Before we discussed collateral mortgage, let’s first discuss mortgage.

What is a mortgage?

You’ve seen this word before, but maybe you haven’t really paid attention to what it is. Let’s talk about it.


A mortgage is an agreement between you (the borrower) and a mortgage lender to buy a home without having all the cash upfront. The home is used as collateral.

A mortgage is a type of loan used to purchase or maintain a home, land, or other types of real estate.

The borrower agrees to pay the lender over time, typically in a series of regular payments that are divided into principal and interest.

The property then serves as collateral to secure the loan. A borrower must apply for a mortgage through their preferred lender and ensure that they meet several requirements, including minimum credit scores and down payments.

Mortgage applications go through an underwriting process before they reach the closing phase.

Mortgage types vary based on the needs of the borrower, such as conventional and fixed-rate loans.

Who gives out mortgages? Most banks offer highly competitive mortgage options for their members.

How do you qualify for this?

Most home loans are only provided to those who have sufficient assets and income relative to their debts to practically carry the value of a home over time.

The lender (your bank) may ask for different things including assets, other bank statements, pay slips, business records, cash records before approving the loan. They may also request another person to cosign your mortgage for you if need be.

What is the interest rate?

That varies from lender to lender as well as the borrower. Riskier borrowers may have a much higher interest rate compared to others.

A home equity loan is also a mortgage. The main difference between a home equity loan and a traditional mortgage is that you take out a home equity loan after buying and accumulating equity in the property.

A mortgage is typically the lending tool that allows a buyer to purchase (finance) the property in the first place.

As the name implies, a home equity loan is secured—that is, guaranteed—by a homeowner’s equity in the property, which is the difference between the property’s value and the existing mortgage balance. For example, if you owe $150,000 on a home valued at $250,000, you have $100,000 in equity.

Assuming that your credit is good, and that you otherwise qualify, you can take out an additional loan using that $100,000 as collateral.

Like a traditional mortgage, a home equity loan is an installment loan repaid over a fixed term. Different lenders have different standards as to what percentage of a home’s equity they are willing to lend, and the borrower’s credit rating helps to inform this decision.


A collateral mortgage is a way of registering your mortgage on title. This type of registration is sometimes used by banks and credit unions.

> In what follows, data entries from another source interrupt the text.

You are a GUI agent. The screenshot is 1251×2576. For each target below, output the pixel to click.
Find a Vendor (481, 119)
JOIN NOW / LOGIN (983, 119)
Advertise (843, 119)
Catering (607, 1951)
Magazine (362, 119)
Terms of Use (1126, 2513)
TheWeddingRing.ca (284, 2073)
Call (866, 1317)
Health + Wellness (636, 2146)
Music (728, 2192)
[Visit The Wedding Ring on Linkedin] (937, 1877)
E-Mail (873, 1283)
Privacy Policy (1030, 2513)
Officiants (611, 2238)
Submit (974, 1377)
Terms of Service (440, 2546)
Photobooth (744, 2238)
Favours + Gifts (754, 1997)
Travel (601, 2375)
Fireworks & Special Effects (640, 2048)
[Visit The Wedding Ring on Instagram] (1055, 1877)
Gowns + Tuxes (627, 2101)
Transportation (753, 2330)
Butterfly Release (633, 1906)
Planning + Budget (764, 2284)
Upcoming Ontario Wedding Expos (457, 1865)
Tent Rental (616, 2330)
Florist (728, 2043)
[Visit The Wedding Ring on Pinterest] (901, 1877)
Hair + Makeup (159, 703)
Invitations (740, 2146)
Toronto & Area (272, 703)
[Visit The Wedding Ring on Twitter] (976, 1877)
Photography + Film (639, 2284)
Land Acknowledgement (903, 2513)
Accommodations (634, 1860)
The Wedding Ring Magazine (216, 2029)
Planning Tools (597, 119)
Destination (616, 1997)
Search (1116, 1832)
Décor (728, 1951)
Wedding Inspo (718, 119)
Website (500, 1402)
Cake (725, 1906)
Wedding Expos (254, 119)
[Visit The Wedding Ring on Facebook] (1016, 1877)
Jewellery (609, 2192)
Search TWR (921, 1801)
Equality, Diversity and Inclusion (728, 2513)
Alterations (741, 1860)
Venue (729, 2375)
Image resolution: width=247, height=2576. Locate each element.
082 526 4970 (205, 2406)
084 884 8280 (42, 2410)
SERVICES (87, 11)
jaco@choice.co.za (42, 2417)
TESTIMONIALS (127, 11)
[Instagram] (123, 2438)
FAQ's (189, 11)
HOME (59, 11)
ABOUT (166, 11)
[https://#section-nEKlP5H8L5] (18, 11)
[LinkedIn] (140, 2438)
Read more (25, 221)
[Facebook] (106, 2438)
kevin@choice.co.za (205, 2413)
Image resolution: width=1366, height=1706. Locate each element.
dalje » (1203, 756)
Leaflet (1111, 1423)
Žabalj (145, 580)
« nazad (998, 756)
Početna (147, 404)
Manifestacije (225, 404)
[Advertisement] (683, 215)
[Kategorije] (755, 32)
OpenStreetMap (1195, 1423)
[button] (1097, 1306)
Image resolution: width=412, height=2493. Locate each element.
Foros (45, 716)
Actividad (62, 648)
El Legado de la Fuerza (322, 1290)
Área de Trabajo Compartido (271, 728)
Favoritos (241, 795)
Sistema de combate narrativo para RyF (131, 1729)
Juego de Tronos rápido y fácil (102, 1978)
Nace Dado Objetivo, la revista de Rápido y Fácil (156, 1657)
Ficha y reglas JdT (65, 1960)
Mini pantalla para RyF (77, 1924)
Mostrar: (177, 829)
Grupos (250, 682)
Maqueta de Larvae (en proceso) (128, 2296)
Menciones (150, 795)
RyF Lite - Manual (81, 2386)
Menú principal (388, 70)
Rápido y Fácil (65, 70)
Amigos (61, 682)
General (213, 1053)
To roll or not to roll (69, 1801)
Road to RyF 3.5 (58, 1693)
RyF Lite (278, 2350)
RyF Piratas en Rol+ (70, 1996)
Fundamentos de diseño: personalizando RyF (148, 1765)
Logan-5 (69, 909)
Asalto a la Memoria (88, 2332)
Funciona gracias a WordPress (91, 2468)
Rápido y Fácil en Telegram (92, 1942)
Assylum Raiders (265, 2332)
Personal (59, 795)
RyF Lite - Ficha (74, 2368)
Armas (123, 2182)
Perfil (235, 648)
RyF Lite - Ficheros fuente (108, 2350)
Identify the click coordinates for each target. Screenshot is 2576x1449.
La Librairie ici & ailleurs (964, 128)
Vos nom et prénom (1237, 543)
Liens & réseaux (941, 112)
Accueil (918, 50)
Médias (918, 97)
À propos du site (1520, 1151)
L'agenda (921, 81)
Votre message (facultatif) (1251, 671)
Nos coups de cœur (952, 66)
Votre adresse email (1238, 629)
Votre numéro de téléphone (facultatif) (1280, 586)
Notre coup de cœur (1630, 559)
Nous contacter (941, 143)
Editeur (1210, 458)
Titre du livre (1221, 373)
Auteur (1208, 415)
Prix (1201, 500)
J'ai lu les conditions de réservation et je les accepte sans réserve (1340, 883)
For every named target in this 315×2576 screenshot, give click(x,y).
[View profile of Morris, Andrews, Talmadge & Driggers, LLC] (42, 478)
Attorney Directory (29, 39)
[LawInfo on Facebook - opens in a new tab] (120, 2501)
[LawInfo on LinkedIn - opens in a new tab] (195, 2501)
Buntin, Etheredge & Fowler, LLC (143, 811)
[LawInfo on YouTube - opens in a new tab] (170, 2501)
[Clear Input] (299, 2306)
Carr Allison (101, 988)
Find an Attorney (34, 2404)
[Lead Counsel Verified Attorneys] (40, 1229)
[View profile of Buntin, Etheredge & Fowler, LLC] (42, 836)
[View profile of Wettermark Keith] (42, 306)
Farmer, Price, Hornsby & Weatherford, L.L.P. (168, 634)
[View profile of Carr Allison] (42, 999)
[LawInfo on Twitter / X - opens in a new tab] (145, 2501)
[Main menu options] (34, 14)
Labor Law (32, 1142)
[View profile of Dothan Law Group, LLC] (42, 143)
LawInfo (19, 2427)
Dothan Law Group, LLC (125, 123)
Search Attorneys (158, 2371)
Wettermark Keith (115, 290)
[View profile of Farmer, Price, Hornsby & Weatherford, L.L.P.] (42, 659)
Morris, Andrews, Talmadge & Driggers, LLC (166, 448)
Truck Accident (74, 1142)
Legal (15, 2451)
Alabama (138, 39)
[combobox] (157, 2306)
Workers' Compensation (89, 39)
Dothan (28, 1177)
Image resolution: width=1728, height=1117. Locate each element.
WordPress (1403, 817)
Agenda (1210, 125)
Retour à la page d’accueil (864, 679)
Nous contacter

Monoline lenders, on the other hand, rarely register your mortgage as a collateral charge – which is an all-indebtedness charge that allows you to access the equity in the home over and above your mortgage, up to the total charge registered.

What this means is that you may be able to get a home equity line of credit and/or a readvanceable mortgage, or increase your mortgage without having to re-register a mortgage.

This is a real benefit to you in some cases because re-registering your mortgage can cost up to a thousand dollars.

However, there are some negatives to having a collateral mortgage.

First and most glaring – because it is an “all indebtedness” mortgage – it brings into account all other debts held by that lender into an umbrella registered against your home. This means that your credit cards, car loans, or any related debt at your mortgage’s institution can be held against your home, even if you’re up to date with your mortgage payments.

Secondly, if you want to switch your mortgage over to a different lender, they may not accept the transfer of your specific collateral mortgage. This means you’ll need to pay additional fees to discharge the mortgage and register a new one.

And lastly, collateral mortgages make it more difficult to have flexibility to get a second mortgage, obtain a home equity line of credit from a different institution, or use a different financial instrument on your home. This is because your collateral mortgage is often registered for the whole amount of your property.

To recap, collateral mortgages give you the flexibility to combine multiple mortgage products under one umbrella mortgage product while tying you up with that one lender. While this type of mortgage can be a great tool when used correctly, it does have its drawbacks.


What is a collateral mortgage?

A collateral mortgage is when the lender puts more money on title than what your actually mortgage is.

The benefit to this is when or if you want a line of credit (secured) it is already set up on title.

The downfall to be aware is you are now tied exclusively to that bank…can’t go ANYWHERE else. So should you for whatever reason need to talk to another lender, you can’t because the first one has locked down all your equity.

To be truthful it is dirty business but at this time not illegal. Another important thing to know is at renewal if can cost you 10x more to transfer to a different lender because of how they have registered the mortgage.

Step into a collateral mortgage with eyes wide open and consider your options.


Who does a collateral mortgage really help? The lender. So buyer beware on this product.